See here’s the thing about Cinderella:
1. She doesn’t know he’s the prince. Like yeah, he’s been at the center of the room, but she’s kind of spent half the party eagerly looking around everywhere she’s allowed to go (”Have you seen rose garden? Have you seen the solarium??” further confirmation that she doesn’t know who she’s talking to) and the other half stuffing her face with food.
2. She assumes she’s never going to see anyone here tonight again, and no one recognizes her, so she has no filter.
So she’s just talking about whatever with this guy. He seems cool. She talks about her friends, who are rats. She makes little outfits for them. Sometimes they bring her little gifts. She is already the coolest person the prince has ever met because of this. She pretty much offhandedly talks about whatever is fucked up about the kingdom that would take his advisors two hours of hemming and hawing and watering down to address.
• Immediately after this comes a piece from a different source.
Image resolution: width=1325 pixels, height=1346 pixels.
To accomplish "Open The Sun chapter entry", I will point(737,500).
She just says it like it’s nothing, just funky little things she’s observed, and again, she’s not aware that he’s the prince, but it’s still pretty damn bold to bring up at a literal royal ball.
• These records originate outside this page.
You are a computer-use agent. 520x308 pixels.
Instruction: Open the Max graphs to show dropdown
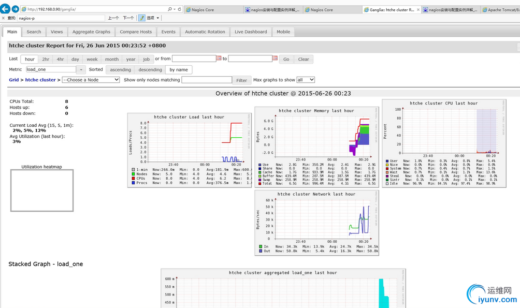(305, 80)
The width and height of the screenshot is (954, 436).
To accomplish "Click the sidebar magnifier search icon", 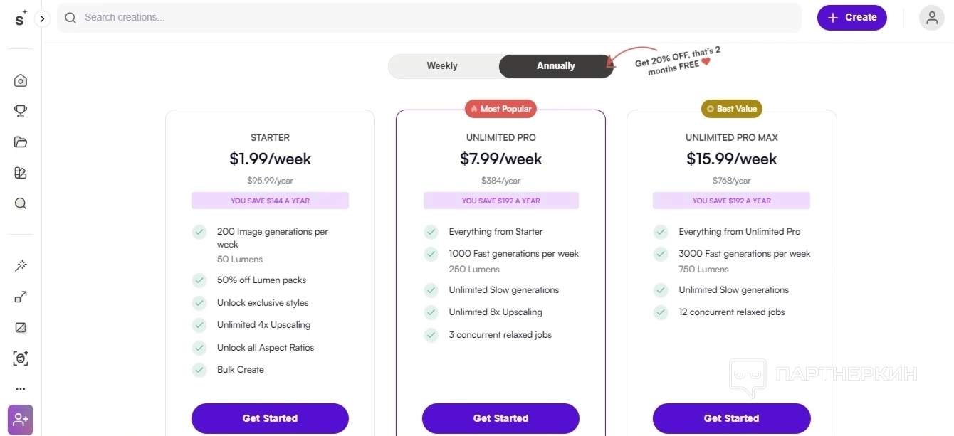I will point(21,203).
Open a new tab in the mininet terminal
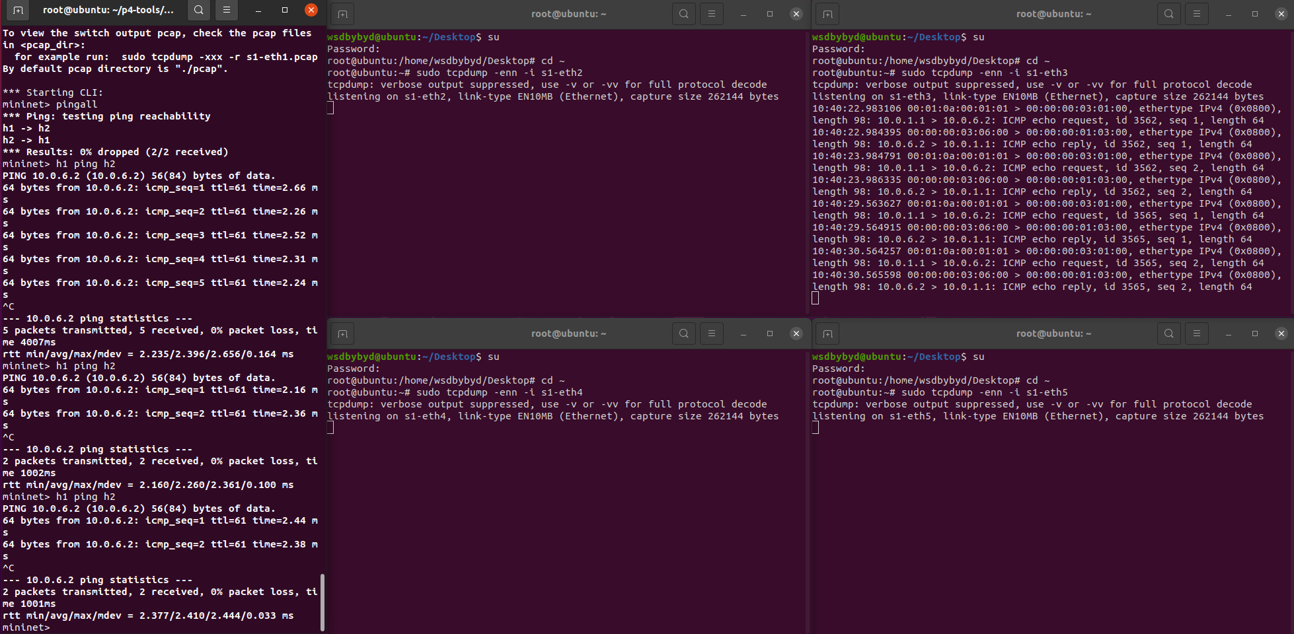Viewport: 1294px width, 634px height. point(18,11)
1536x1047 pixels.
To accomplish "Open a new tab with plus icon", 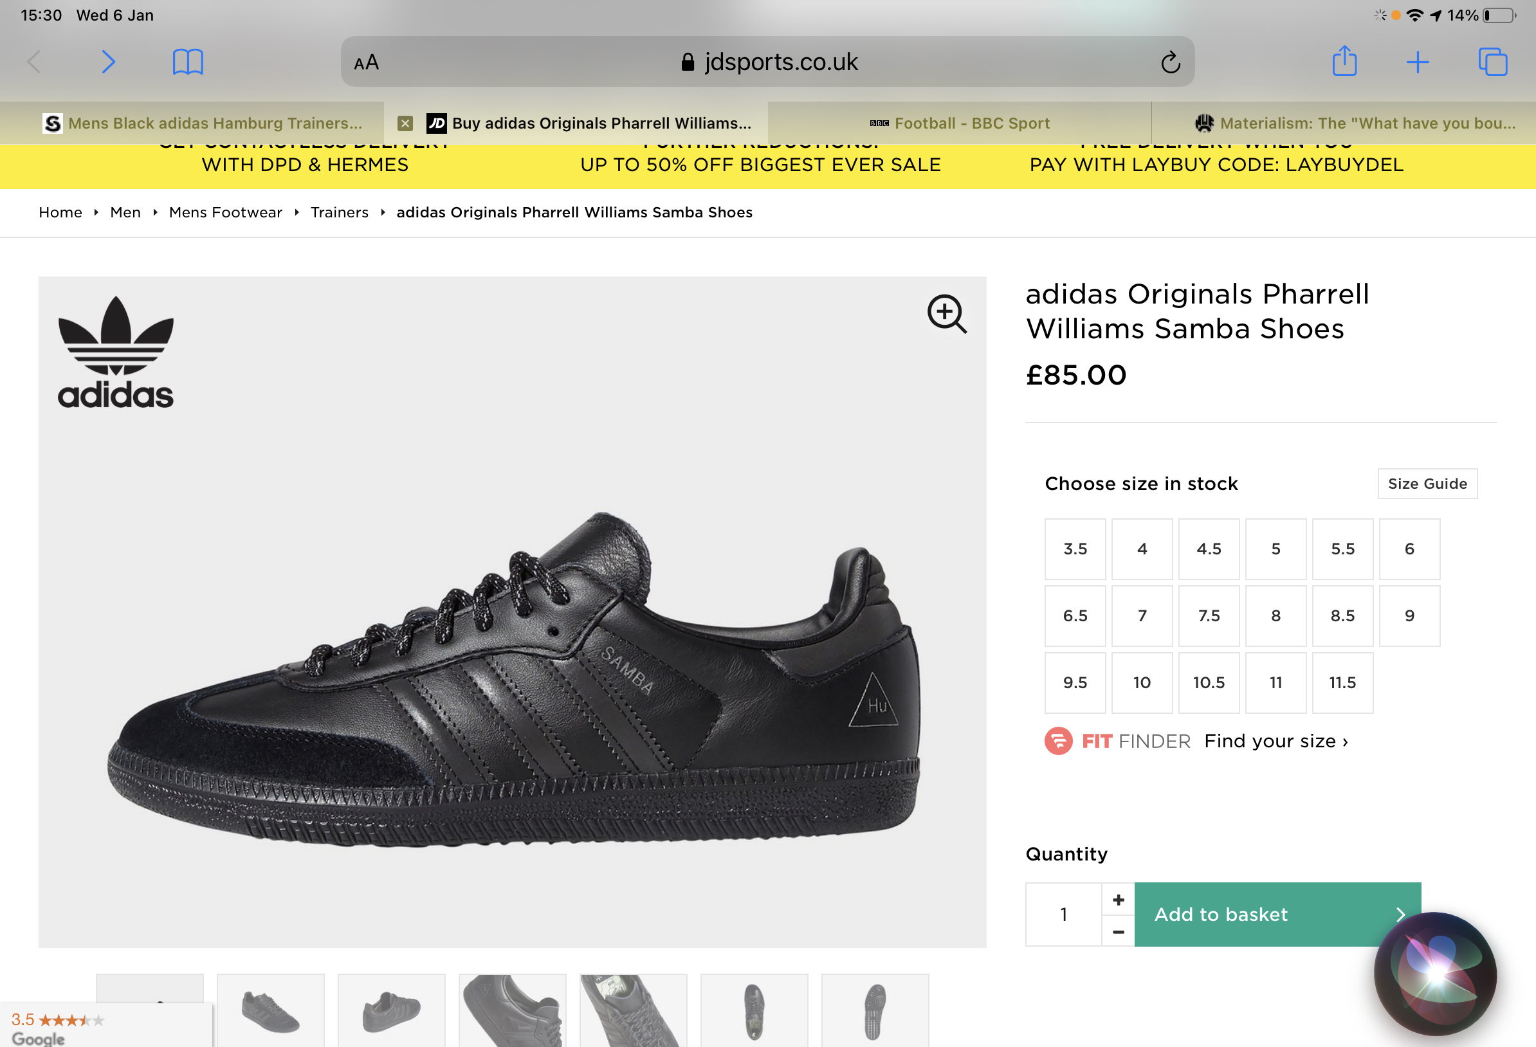I will [1417, 62].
She… seems to have the majority of graces that lots of girls from Respectable Families™ have, but there’s something strange about it, something simultaneously broken and hardened, like the way you can see where ice has thawed and re-frozen. Also the way she talks about her family, and the way she avoids talking about her family– is raising several red flags, not in the “Oh this is another person trying to take advantage of me” sense, but in the “Oh fuck, something’s gone really wrong and you need help” sense and also lowkey a ‘damn is she even getting fed?’ sense. But he can’t say, ‘Hey, that’s not fucking normal for people to say that to you or treat you that way. We need to get you out of there,’ without sounding crazy himself, so for now, he’s just going to chill, make sure she’s comfortable, and keep enjoying the evening. She’s somehow befriended like 4 of the waitstaff so they’re willing to cover for them while they disappear for a little bit, and they get plenty of time to talk, but eventually it hits her that she hasn’t danced yet and she’s like “Come on! I bet we can make the prince jealous!” and he just bursts out laughing at that like “hell yeah, let’s make the prince jealous. He’s a real asshole.” Like clearly she’s having a good time, so who is he to make it weird? So they head back to the ballroom and they dance. And our girl, Mystery Girl, Cinderella, while they’re dancing, becomes acutely aware that everyone is staring. That doesn’t seem quite right. Like, yeah she’s hot, she knows she’s hot, but at least a good third of the party should still be focused on the prince, right? Where is that guy, anyway?
Oh.
Oh wait.
Oh shit.
And Princey Boy actually picks up on her realization and they whisper argue for like 3 minutes. “Why didn’t you tell me?! Now I feel like a goddamn idiot!” “I dunno it was nice being treated like a normal person” “Well me treating you like a normal person makes me a goddamn felon or something did you consider that?!” “Hey–Hey–it’s cool–you’re cool–I think you’re amazing, and if anyone says shit about you, I can shut it down.” “Well I don’t like that! That’s fucked up!” “I agree. It is fucked up, but I believe in you, and I think you should have a chance, and I’m here to back you up. I know power is fucked up right now. I know. But are you cool with working with me to change that?” And our girl Cindy pauses on that for a couple seconds, because.. she’s just spent hours with this guy and like.. she knows he’s a good guy, she knows he means well, so she’s like, “I don’t know how long I can actually work with you.” and the prince is like “Look, I know your home situation is complicated right now, but I really think we can–”
And then the bell starts ringing.
It’s midnight.
And then she takes off in a panic, and our prince just met the coolest person ever, and like, he’s pretty sure whatever situation they’re headed back to is fucked up, and all he’s got going to find her is a shoe. A shoe.